EXTRACT TO READ >>
╔══
Me and the hubby are slowly working our way through #ItsASin
Have to say some of the best TV I have seen in a long time. Intense, powerful, beautifully written and cast.
Thank you for this story #RussellTDavies
Its been tough and I'm only on episode 3. I'm alternating between smiling, laughing and sobbing.
I was still at school when this was going on and I was as ignorant as most but the scenes of locked wards and the treatment received are just shocking beyond belief.
I was so heavily closeted I didn't even know myself, if I did it certainly wasn't acknowledged. I was joining the RAF, being gay just wasn't an option so it really wasn't something I knew much about beyond the government advertising
Being honest, my ignorance and fear of it probably helped me stay closeted once I started having an idea that 'I wasn't like all the rest'. My fear of AIDS meant I really wasn't going to act on it.
I remember one of the very few occasions where I did something was on a detachment to Hamburg in a Kino on the Reeperbahn. Not much, just a little mutual fumbling, but I remember getting back to my hotel room and just scrubbing & scrubbing in the shower until my skin was raw
When eventually I couldn't deny things any longer and I came out & separated from my wife that fear still crippled me. I met the guy who was to become my partner and husband but initially I was still so afraid of being thrown out of the RAF I kept him in the dark as to what I did
I remember a time when I was on a training course at Hereford. I'd arranged to meet him and my cover was that I was working in the area with my dad who was a builder. I'd gone back to his place and afterwards he drove me back to the railway station.
╚══
DATA SECTION >>
╔══
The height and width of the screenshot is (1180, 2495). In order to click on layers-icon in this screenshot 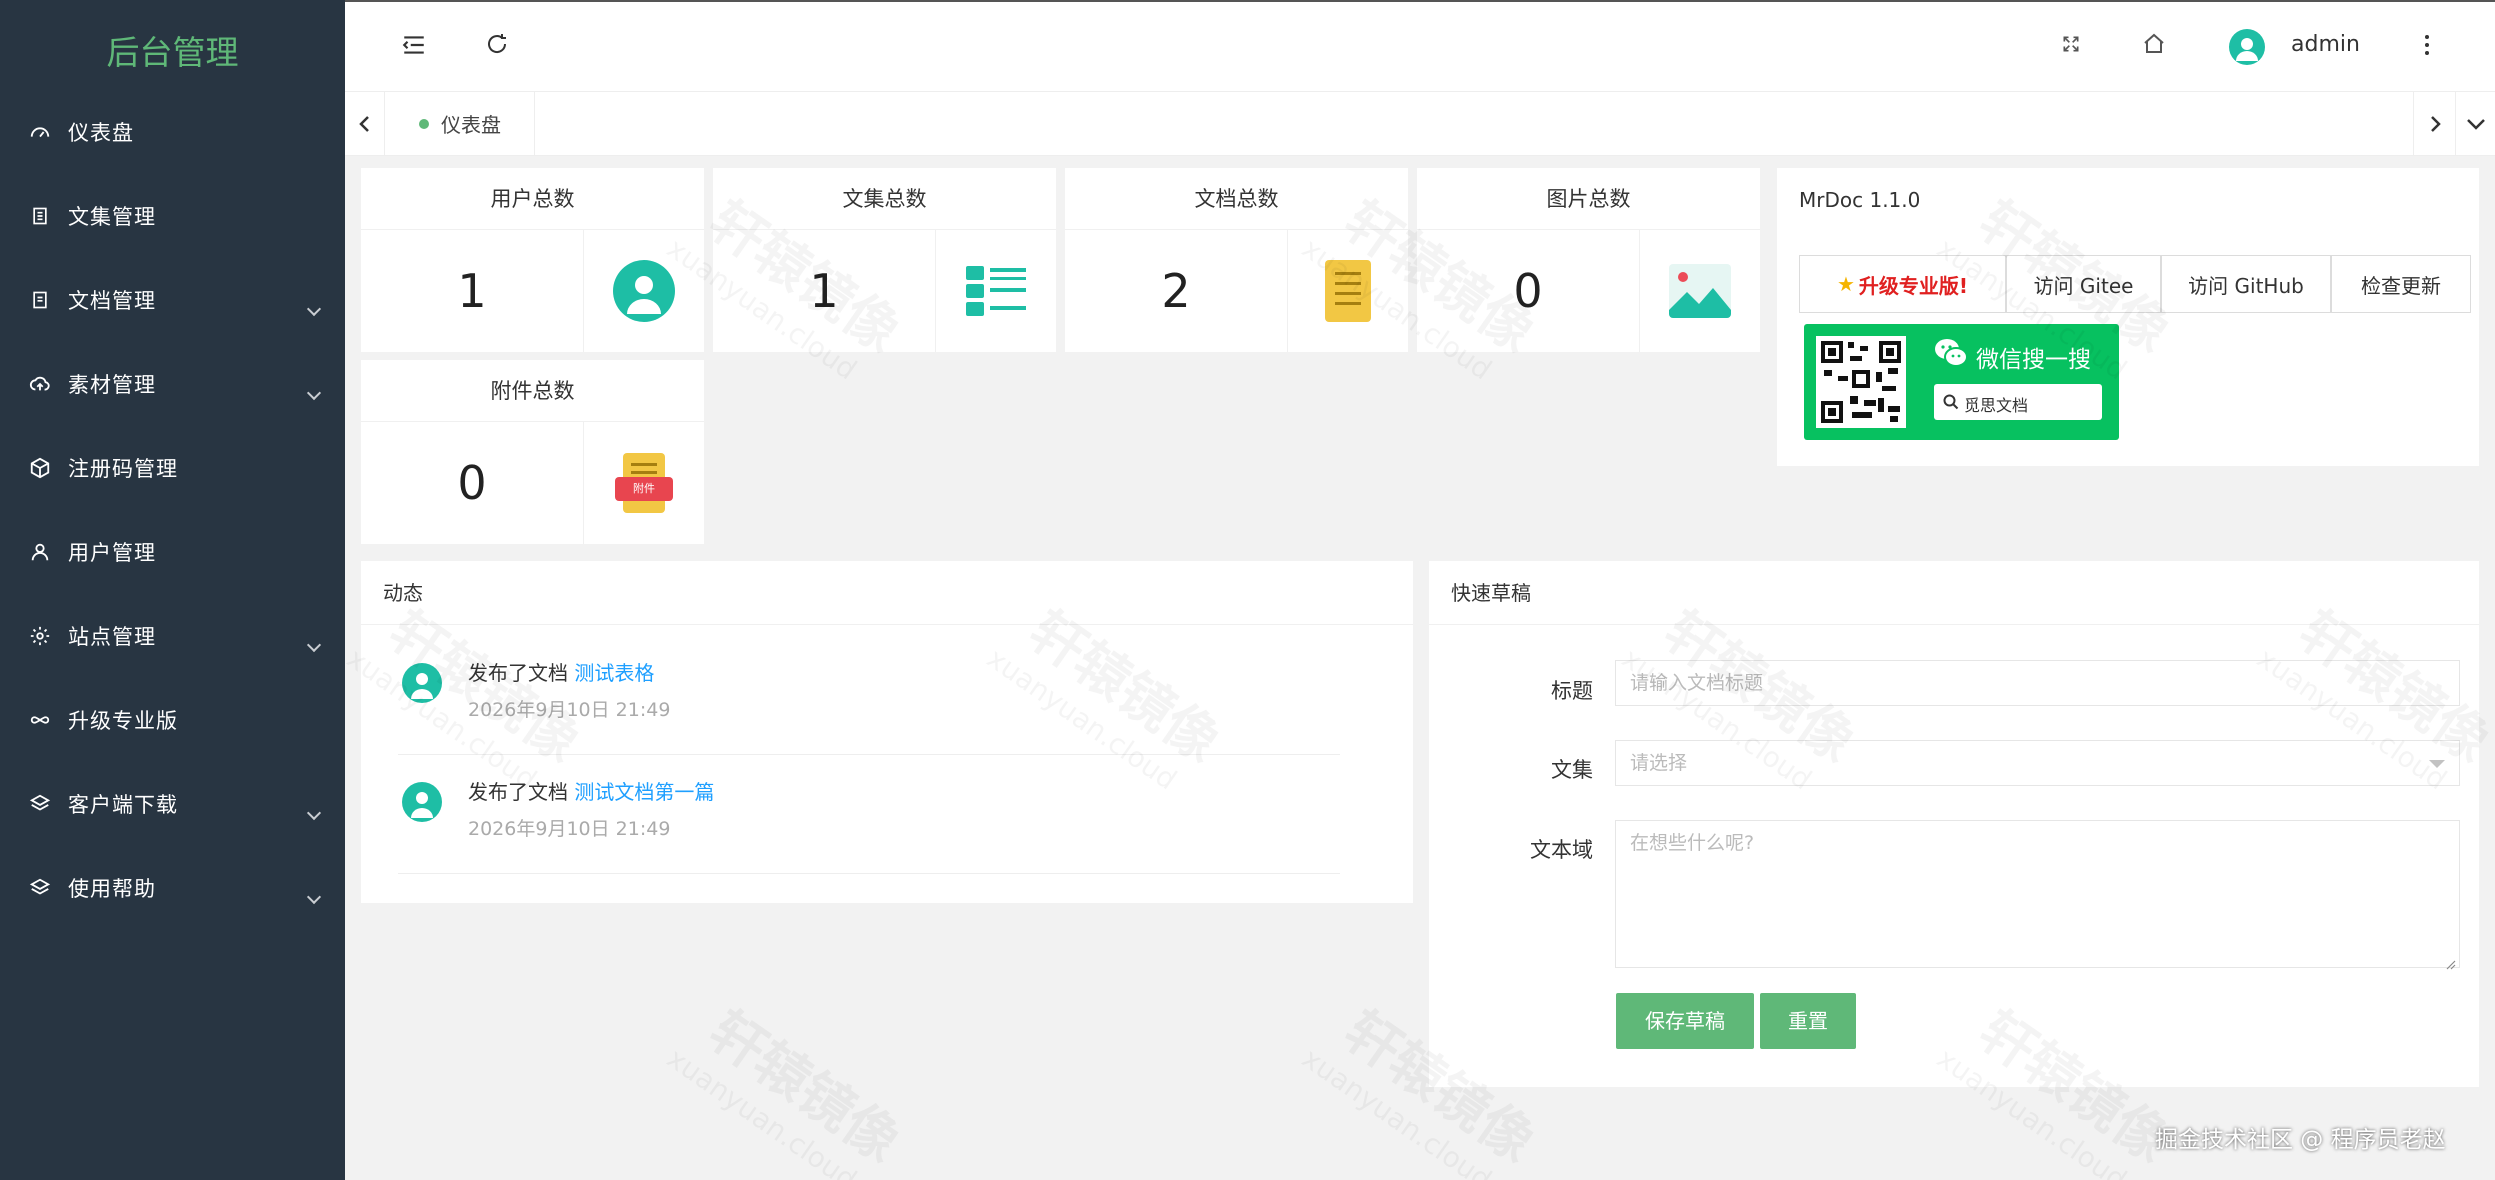, I will do `click(40, 888)`.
╚══
TASK INSTRUCTIONS >>
Reproduce verbatim the passage of the personal account about It's a Sin, starting at "Me and the hubby" and ending at "written and cast.".

RESULT >>
Me and the hubby are slowly working our way through #ItsASin
Have to say some of the best TV I have seen in a long time. Intense, powerful, beautifully written and cast.